Liv parpadeó, sonrió.
—Nunca me había parado a pensar en lo que podría ocurrir si volvieras esa lengua tan afilada contra mí. Tendrías que ser naranja.
—Ya me parezco a una en la forma, pero no estoy seguro…
—¡Un trazador naranja, no la fruta! —dijo Liv, riéndose.
Ah, que era como un trazador correoso.
—¿Significa eso que no vas a intentar detenerme?
—Peor aún.
—¿Eh?
—Tienes que hacer lo correcto. Yo también. Eres responsabilidad mía, Kip.
—Oh, no, no te atreverás.
—Sí. Me voy contigo… o no irás a ninguna parte.
—Liv, no lo entiendes… —¿Qué era lo que no entendía? ¿Que estás locamente enamorado de ella? ¿Que es guapa, lista, maravillosa y asombrosa, y que toda tu alma anhela estar con ella pero no puedes ni soñar con ponerla en peligro?
—¿Qué es lo que no entiendo? —preguntó Liv. Maldición.
—Eres la luz para mí. —Se le escapó. No podía creerse que lo hubiera dicho en voz alta. Sus ojos se ensancharon antes incluso que los de ella.
Había estado físicamente desnudo ante ella cuando aquella asesina intentó matarlo. Esto era peor. Se había quedado paralizado. Le fallaban los labios.
—Muy gracioso, Kip, pero no vas a engañarme y escaquearte cuando no esté mirando o algo. Quizá seas astuto, pero no nací ayer.
¡Oh, gracias a Orholam! ¡Pensaba que estaba bromeando! Una oleada de alivio bañó a Kip, dejándole las rodillas temblorosas.
—Me voy contigo —dijo Liv—, y esa es mi última palabra. Tienes razón: lo que intentas hacer es algo bueno. Sé que merece la pena salvar a Karris, y lo que haya descubierto podría cambiar toda la guerra. Y si quieres tener éxito, necesitarás mi ayuda. Además, me harías romper mi juramento de velar por ti si me prohibieras acompañarte.
Kip había usado el «no me obligues a faltar a mi palabra» como piedra angular de su argumentación. No le gustaba particularmente que lo volvieran contra él, pero con el cerebro obnubilado y el corazón martilleando aún con fuerza en su pecho, no se sentía precisamente capaz de contraatacar.

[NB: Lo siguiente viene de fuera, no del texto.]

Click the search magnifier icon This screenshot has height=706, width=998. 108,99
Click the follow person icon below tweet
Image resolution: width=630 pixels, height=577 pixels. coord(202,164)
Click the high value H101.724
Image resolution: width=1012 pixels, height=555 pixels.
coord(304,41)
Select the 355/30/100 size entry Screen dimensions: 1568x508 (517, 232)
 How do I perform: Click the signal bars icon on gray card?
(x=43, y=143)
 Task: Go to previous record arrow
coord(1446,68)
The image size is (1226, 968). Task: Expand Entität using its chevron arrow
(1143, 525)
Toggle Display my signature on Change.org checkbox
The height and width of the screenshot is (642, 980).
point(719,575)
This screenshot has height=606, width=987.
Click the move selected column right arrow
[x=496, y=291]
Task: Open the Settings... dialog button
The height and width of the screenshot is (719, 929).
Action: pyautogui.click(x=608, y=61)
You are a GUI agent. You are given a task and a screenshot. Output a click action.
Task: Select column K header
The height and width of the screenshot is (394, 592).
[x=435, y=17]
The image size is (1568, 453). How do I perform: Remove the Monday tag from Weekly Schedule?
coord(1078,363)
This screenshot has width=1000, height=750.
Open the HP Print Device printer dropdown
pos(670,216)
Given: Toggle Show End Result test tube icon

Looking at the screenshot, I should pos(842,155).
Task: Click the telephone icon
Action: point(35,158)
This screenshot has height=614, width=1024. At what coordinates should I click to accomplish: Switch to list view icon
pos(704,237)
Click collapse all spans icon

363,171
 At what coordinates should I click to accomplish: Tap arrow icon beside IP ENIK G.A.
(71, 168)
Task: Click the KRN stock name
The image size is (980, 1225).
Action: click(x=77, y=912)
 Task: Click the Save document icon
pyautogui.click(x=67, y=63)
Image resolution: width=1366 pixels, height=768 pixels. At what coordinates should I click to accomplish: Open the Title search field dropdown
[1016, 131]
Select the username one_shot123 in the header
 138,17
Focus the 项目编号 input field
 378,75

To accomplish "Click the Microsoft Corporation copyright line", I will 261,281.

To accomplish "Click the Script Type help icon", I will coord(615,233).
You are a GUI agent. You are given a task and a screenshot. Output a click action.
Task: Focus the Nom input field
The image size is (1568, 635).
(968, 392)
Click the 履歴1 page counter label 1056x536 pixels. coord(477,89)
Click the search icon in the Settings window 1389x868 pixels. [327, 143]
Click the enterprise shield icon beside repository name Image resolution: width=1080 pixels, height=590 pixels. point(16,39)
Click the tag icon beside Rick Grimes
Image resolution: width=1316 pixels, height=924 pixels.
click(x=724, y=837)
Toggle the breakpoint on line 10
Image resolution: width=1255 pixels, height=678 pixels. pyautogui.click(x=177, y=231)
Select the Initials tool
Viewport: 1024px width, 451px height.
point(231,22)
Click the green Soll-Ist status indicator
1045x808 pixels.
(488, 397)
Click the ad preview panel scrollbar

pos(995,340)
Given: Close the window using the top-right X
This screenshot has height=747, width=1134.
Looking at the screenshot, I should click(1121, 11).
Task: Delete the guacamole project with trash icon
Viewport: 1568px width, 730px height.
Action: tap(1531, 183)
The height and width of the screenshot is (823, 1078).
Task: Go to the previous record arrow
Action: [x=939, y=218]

—Además —dijo Liv, bajando la voz—, aunque tú no huyas de nada, a lo mejor uno de nosotros sí.
—¿Eh? —dijo Kip. ¿«Eh» es lo mejor que se me ocurre? Estupendo.
—Que me voy contigo. En marcha —dijo Liv.
Juntos encontraron al anciano que antes estaba arengando a la multitud y obtuvieron la ubicación del ejército del rey Garadul: «Dirigíos al sur y seguid las huellas. Ya han ido miles. Si queréis uniros al ejército en vez de ser tan inútiles como el resto de los seguidores del campamento, decidle al sargento reclutador que os envía Gerain».